Well, that just isn’t true.
Research is emerging which tells us that kids should eat a little dirt, we should live with some bugs and we need to keep the millions of germs which live on and in our bodies healthy.
I was fascinated to read a piece in the New York Times by my favourite author Michael Pollan where he talks to New Zealand biologist Rob Knight who is doing groundbreaking work on microbes in the United States.
The article focusses on the need to keep the bacteria in our gut and elsewhere well fed and nurtured and how processed foods and additives work to kill these essential microbes.
I particularly like the fact that owning a family dog is good for your microbial health and that you shouldn’t wash your hands after patting them. Pollan summarises that eating fermented foods such as yoghurt, sourdough, and sauerkraut creates a good atmosphere for bugs to grow in so I’m going to find a recipe and try making my own sauerkraut which I love. I’m also getting the sourdough starter out of the fridge where I put it a month ago. I was too busy to make bread every day so gave it a rest. Having read this article I’m going to get back into it.
Pollan’s American Gut Project is the largest microbiome study ever to be published and it validates citizen science as a feasible model for engaging the public on scientific topics. Among the observations made by the team of scientists at the UC San Diego Center for Microbiome Innovation is that the number of plants in a person’s diet is a factor in the diversity of their gut microbiome.

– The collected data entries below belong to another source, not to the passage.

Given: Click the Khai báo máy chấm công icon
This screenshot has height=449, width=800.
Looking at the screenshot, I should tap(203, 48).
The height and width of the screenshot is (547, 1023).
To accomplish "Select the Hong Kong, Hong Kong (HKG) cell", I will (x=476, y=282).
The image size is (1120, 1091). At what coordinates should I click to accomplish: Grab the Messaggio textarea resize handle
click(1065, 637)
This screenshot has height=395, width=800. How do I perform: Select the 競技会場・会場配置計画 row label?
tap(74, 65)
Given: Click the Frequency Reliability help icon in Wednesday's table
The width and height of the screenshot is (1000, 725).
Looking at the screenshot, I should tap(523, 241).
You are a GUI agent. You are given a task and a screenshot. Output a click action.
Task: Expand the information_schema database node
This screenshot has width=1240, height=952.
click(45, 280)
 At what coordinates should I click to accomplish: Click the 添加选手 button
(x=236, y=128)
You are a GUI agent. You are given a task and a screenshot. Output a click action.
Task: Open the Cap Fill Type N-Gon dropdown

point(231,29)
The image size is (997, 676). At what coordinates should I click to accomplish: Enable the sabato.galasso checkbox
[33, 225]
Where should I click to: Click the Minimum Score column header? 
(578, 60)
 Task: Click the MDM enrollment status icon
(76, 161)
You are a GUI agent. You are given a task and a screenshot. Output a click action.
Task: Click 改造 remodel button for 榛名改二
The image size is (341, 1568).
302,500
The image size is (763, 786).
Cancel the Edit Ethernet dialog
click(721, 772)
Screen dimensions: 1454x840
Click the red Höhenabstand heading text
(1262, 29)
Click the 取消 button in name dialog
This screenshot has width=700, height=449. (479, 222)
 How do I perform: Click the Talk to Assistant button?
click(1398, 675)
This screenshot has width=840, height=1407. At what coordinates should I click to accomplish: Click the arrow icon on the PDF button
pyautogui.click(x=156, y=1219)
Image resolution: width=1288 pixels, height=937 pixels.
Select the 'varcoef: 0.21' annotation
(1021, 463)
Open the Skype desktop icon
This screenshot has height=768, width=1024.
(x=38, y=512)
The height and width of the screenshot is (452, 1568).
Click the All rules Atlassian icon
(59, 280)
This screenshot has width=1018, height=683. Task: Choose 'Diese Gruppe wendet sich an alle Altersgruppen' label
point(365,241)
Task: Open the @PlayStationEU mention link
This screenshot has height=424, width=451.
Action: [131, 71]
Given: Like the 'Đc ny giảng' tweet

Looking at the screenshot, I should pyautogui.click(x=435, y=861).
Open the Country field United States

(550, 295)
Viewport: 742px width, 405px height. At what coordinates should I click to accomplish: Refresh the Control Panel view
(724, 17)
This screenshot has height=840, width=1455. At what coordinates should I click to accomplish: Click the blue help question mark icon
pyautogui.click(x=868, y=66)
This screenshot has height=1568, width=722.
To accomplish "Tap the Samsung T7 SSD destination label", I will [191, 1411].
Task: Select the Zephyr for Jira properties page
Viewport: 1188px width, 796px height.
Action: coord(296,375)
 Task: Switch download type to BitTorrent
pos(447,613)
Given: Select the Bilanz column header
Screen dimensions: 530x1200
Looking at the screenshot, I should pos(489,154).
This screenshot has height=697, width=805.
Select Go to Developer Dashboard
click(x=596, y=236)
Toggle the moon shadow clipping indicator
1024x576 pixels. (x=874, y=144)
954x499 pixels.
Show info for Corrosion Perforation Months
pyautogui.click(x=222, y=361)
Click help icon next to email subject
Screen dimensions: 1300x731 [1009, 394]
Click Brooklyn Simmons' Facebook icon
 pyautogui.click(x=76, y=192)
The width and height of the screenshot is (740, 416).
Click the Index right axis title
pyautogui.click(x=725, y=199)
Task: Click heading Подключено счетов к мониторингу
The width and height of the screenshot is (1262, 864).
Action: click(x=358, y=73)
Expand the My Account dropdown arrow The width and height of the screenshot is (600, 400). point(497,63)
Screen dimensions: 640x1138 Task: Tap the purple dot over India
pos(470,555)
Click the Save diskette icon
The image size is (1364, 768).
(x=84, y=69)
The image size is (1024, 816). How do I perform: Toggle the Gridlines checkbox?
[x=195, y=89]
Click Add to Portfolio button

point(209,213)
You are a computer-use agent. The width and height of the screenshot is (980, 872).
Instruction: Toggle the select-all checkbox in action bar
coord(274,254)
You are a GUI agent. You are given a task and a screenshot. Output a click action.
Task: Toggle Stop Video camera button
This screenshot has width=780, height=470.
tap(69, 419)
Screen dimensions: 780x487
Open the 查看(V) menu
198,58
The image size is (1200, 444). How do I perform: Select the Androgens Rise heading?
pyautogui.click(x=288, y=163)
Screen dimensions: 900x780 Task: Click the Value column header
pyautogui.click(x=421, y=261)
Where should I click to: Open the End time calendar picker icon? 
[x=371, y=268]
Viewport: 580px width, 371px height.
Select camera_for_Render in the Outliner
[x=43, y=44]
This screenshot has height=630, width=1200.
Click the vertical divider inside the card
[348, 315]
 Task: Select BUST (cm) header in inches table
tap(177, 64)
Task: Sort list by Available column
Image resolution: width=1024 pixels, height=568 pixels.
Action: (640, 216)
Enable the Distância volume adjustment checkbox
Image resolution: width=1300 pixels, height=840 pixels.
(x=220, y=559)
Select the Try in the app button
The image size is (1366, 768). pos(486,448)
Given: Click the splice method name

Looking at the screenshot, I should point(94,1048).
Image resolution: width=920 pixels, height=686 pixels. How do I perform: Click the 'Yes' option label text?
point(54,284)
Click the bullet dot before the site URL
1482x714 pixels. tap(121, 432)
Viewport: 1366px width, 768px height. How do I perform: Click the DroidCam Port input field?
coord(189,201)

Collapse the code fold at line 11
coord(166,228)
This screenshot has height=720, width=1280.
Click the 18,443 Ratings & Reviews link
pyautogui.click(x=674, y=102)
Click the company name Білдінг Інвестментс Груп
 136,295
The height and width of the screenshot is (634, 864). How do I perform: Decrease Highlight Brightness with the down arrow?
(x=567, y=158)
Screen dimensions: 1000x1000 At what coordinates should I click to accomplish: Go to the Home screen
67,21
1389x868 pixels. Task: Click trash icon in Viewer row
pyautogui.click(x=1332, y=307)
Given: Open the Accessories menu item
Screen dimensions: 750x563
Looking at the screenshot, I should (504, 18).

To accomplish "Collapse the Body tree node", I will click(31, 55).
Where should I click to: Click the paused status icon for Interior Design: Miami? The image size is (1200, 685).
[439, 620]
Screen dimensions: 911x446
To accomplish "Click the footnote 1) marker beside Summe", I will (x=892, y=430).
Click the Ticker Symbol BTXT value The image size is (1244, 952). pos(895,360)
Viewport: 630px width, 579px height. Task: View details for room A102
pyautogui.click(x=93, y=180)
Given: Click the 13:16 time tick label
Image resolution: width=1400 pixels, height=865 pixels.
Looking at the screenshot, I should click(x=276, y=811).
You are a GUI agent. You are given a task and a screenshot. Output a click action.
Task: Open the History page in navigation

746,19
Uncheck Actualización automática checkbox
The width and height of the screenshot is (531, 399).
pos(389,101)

“Here were the names of the hundreds of bacterial species that call me home,” said Pollan of his printout, in a piece he wrote for The New York Times. “In sheer numbers, these microbes and their genes dwarf us. It turns out that we are only 10 percent human: for every human cell that is intrinsic to our body, there are about 10 resident microbes— including commensals (generally harmless freeloaders) and mutualists (favour traders) and, in only a tiny number of cases, pathogens. To the extent that we are bearers of genetic information, more than 99 percent of it is microbial. And it appears increasingly likely that this ‘second genome,’ as it is sometimes called, exerts an influence on our health as great and possibly even greater than the genes we inherit from our parents. But while your inherited genes are more or less fixed, it may be possible to reshape, even cultivate, your second genome.”